Demgegenüber betonte der SPD-Abgeordnete Daniel Buchholz, dass die Stadtentwicklungsverwaltung die Wohnungsbaugesellschaften schon 2002 in einem Schreiben darauf hingewiesen habe, dass die Vergabeordnung eingehalten werden müsse. Das Gleiche habe der Senat 2006 noch einmal beschlossen.

Für Ex-Howoge-Chef Adam war der Beschluss allerdings nicht bindend. "Dazu hätte es eines Gesellschafterbeschlusses des Landes Berlin bedurft. Diesen Beschluss gab es nicht." Als Eigentümer ist das Land Berlin alleiniger Gesellschafter der Howoge. Im Aufsichtsrat sitzen auch die Senatsverwaltungen für Stadtentwicklung und Finanzen.

Buchholz Argumente sind zugleich ein Hinweis auf die Verteidigungsstrategie der SPD. Das Drängen von Junge-Reyer auf Einhaltung der Vergabevorschriften soll die Senatorin aus der Schusslinie nehmen.

Attacke gegen Senat

Inwieweit das Erfolg haben wird, wird auch die Vernehmung der weiteren Zeugen zeigen. Im Mittelpunkt steht dabei ein Treffen von Junge-Reyer mit dem damaligen Finanzsenator Thilo Sarrazin und den Howoge-Chefs vom Juni 2006. Mit der Einladung dazu, sagte Adam am Freitag, sei ein Aktenordner verschickt worden, aus dem die Vergabepraxis der Howoge eindeutig hervorgegangen sei. Sowohl Junge-Reyer als auch ihr Aufsichtsratsvertreter Wolf Schulgen, so Adam weiter, "sind hochintelligente und hoch qualifizierte Menschen, die den Unterschied kennen müssten, ob man einen Auftragnehmer auswählt oder einen Auftrag ausschreibt".

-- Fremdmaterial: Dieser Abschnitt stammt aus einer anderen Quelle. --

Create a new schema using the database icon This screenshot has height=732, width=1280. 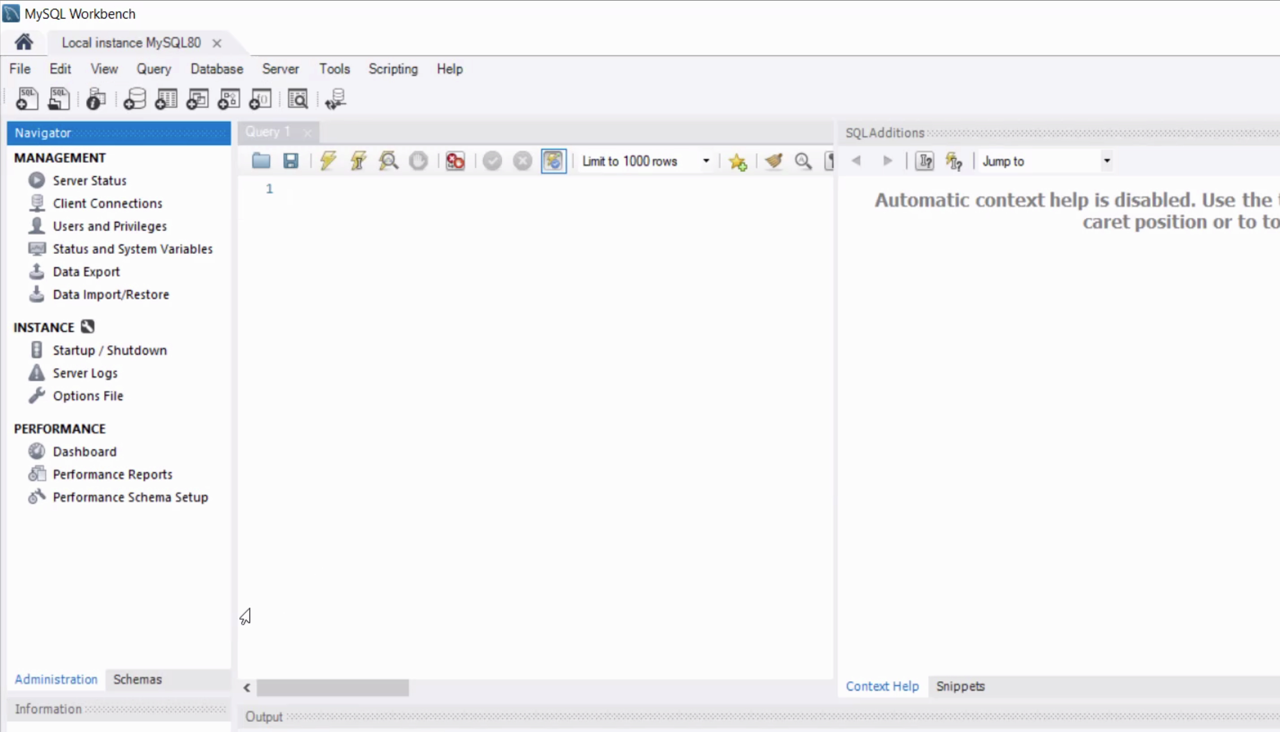[x=134, y=99]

Vor Adam hatte auch Ex-Howoge-Chef Bernd Kirschner jede Schuld von sich gewiesen. "Wenn der Senat der Meinung war, dass das alles hätte ausgeschrieben werden müsse", fragte Kirschner, "warum hat er dafür dann nicht gesorgt?"

Der Ausschuss tagt wieder am 6. Mai. Dann wird der ehemalige SPD-Abgeordnete Ralf Hillenberg die Vergabe an sein Büro aus seiner Sicht darstellen können. Zwei Wochen später werden Exfinanzsenator Sarrazin und Ingeborg Junge-Reyer (beide SPD) aussagen.